OpenCL Sample Code | DD STOSIC. Simplified, straightforward, OpenCL source code.

dd.stosic · June 25, 2010, 8:32pm

Hello fellow programmers. When I started learning OpenCL, nearly a month ago, I was disturbed by the long source codes I have encountered in Nvidia’s SDK and on the web. Therefore, I simplified some of Nvidia’s sample codes, more specifically: oclSimpleGL and oclVectorAdd, and have adapted them to my own use.
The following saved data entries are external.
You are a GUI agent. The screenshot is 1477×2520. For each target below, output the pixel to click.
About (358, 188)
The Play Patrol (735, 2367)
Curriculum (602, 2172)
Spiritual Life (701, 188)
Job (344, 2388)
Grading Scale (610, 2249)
Although these samples lack many comments, most of the code is straightforward and easy to understand.

I am providing source code for four of my projects:

[*]simplecl (data set of 100 elements; mutliply each element by an integer) | adapted from oclVectorAdd

[*]add (adds two buffers)

[*]profiler (calculates and displays time required for work-items to execute kernel in simplecl)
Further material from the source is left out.